One of Womply’s lenders, Benworth Capital, said it used the SBA’s endorsement as support for getting into business with the firm, according to the Miami Herald, which first reported that an agency official left his government post and ultimately was paid by Womply to be an expert in arbitration against one of the lenders in the program, Benworth Capital.

Both Benworth and another lender, Fountainhead, discovered problems with Womply’s identity verification software, according to a source familiar with the congressional and SBA investigation who spoke on condition of anonymity to share confidential information. The source said that Womply claimed to use automated systems with AI to scan and verify the faces of applicants against submitted driver’s licenses or a passport. 

But, the source said, the lending firms discovered the system could be easily defeated by images of mannequins or by taking someone’s ID photo from the internet and pasting it on a doll.  

The constant flagging in real time and lack of action proved to be too much and Benworth ended up severing ties with Womply on May 7, 2021, after roughly six weeks of working together.
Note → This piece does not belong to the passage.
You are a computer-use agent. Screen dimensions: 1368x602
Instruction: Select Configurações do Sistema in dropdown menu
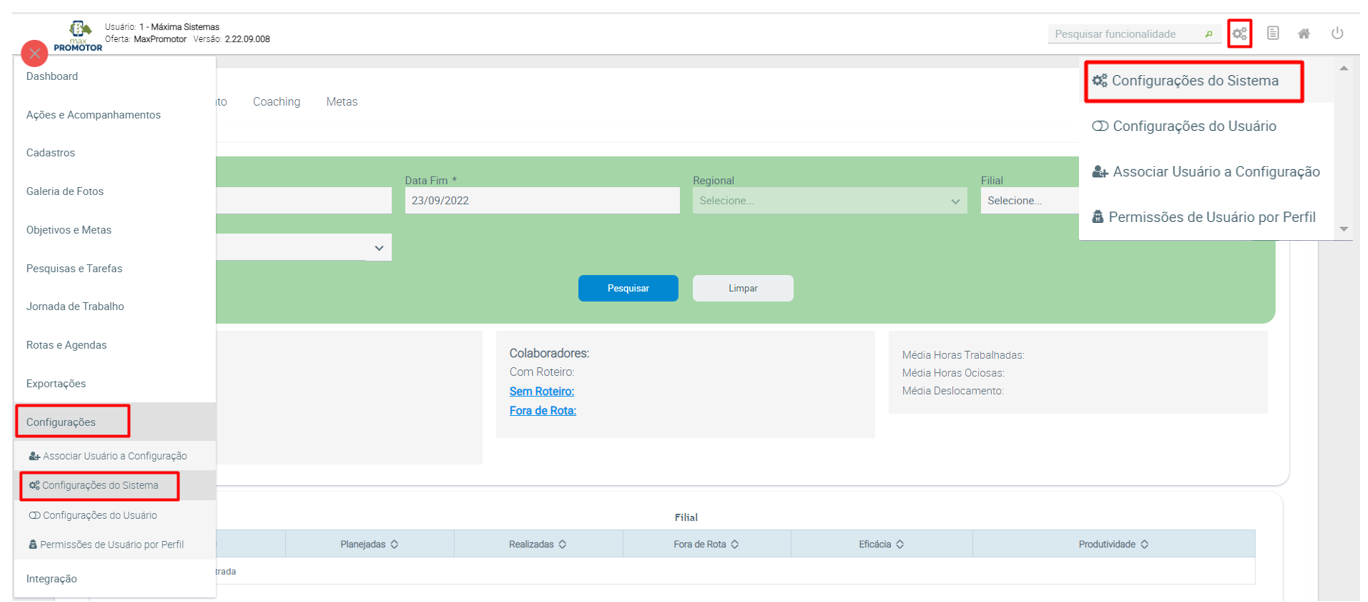coord(1194,81)
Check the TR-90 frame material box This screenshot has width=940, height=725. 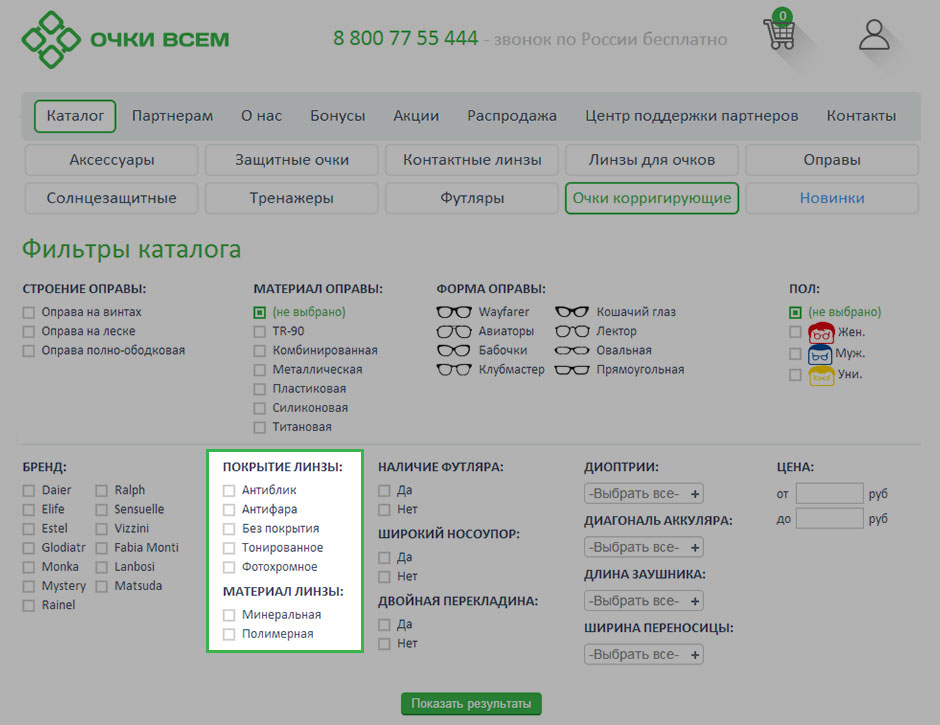click(x=260, y=332)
But by then, it was too late.

As arbitration with Benworth dragged on, Womply wrote a letter to the SBA that accused the Florida-based lender of using its political clout “to leverage his relationship with Senator Marco Rubio of Florida to convince the SBA to issue new rules that would help Benworth in its private commercial dispute with Womply.”

Rubio was a chief architect of the PPP program in the Senate. But he has had no involvement in the arbitration, according to a spokesman who said “there is no truth to those allegations” by Womply. Benworth called the allegations untrue and, in a written statement, said it was limited in discussing the matter because “ongoing litigation makes it difficult for us to comment.”

“We support the findings of Congressional investigators whose report raised serious questions concerning significant improper conduct from a few bad actors connected to the PPP program,” the Benworth statement said. “We are hopeful that any individuals who acted improperly will be held accountable.”